Brief A:
Answer the following questions from the article on the Danforth Center partnership:
(i) What is NobleReach Emerge focused on?
(ii) What does the abbreviation TATSI stand for?
(iii) Which two people did Slotkin add to his team?
Brief B:
Write a continuation of the article on the Danforth Center partnership, starting after its final paragraph.

Text excerpt:
========
Danforth Center selected as project of a new partnership between NSF and NobleReach Emerge

In an exciting endorsement of the work being conducted at the Donald Danforth Plant Science Center, it was recently announced that technology developed by Keith Slotkin, PhD, member, and his laboratory, and funded in part by the U.S. National Science Foundation (NSF), was chosen as one of the very first projects of the new NSF/NobleReach Emerge partnership. NobleReach Emerge is focused on making government-funded technological research more accessible, impactful, and market-ready. Funds are awarded to support activities to commercialize innovative technologies and bring new products to market.

The award will further Slotkin's NSF-funded work (NSF-2149964) to support critical efforts to commercialize a novel technology called TATSI (Transposase-Assisted Target Site Integration), developed in part through NSF support (IOS 2149964). Slotkin is working with subject matter experts to conduct an analysis of the intellectual property challenges and opportunities, assess the regulatory landscape, and conduct a market analysis. He also added a recently retired industry expert and an embedded entrepreneur to his team, who will create strategies to enable the team to hit specific milestones and refine the presentation of TATSI for potential investors and customers.

″This is a completely new type of project for my lab. We’ve had large research grants before, but never funding specifically for commercialization purposes. The fact that we now have paid consultants as part of our team is new and very exciting for my group,″ said Slotkin.
========
Supplied material:
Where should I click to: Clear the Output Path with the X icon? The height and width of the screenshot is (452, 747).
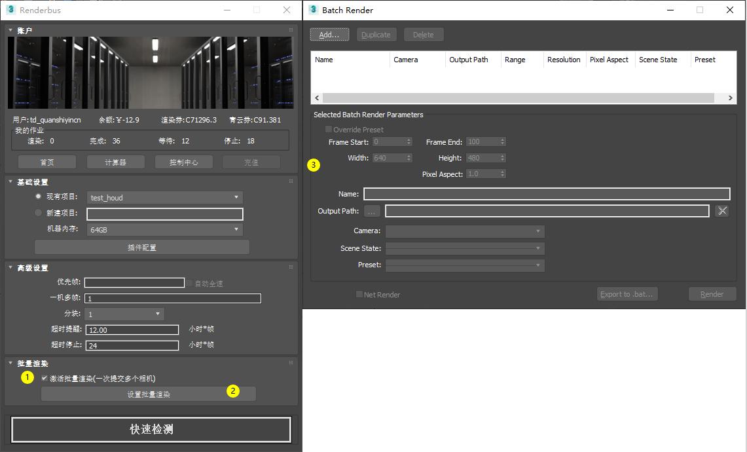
========
Exercise output A:
(i) Making government-funded technological research more accessible, impactful, and market-ready.
(ii) Transposase-Assisted Target Site Integration.
(iii) A recently retired industry expert and an embedded entrepreneur.

Exercise output B:
TATSI technology uses transposable elements to integrate custom DNA into specific sites in plant genomes, taking advantage of over two billion years of evolution that has honed the ideal molecular machine to insert DNA into the genome. The high-frequency and high-precision target site integration of custom DNA into plant genomes enables the faster and less expensive production of transgenic plants, which can be used to tackle societal and environmental problems on a global scale.

A critical bottleneck in the plant improvement industry is the integration of foreign DNA into the plant genome, which is both low frequency and error-prone, and this inefficiency hampers all genome editing approaches to develop improved crops. The CRISPR/Cas system represents an outstanding pair of molecular ‘scissors’ to cut the genome, but the limitation has been the addition of custom DNA to those sites, the molecular ″glue″ needed to perform custom ‘cut-and-paste’ genome editing. Combining the CRISPR/Cas ‘scissor’ with transposable element ‘glue’ enables an order-of-magnitude increase in the rate of targeted integration in plant genomes, allowing for custom engineering of improved plants through the addition of extrinsic traits such as virus resistance, herbicide resistance, production of new compounds for nutrition, textiles and biomanufacturing.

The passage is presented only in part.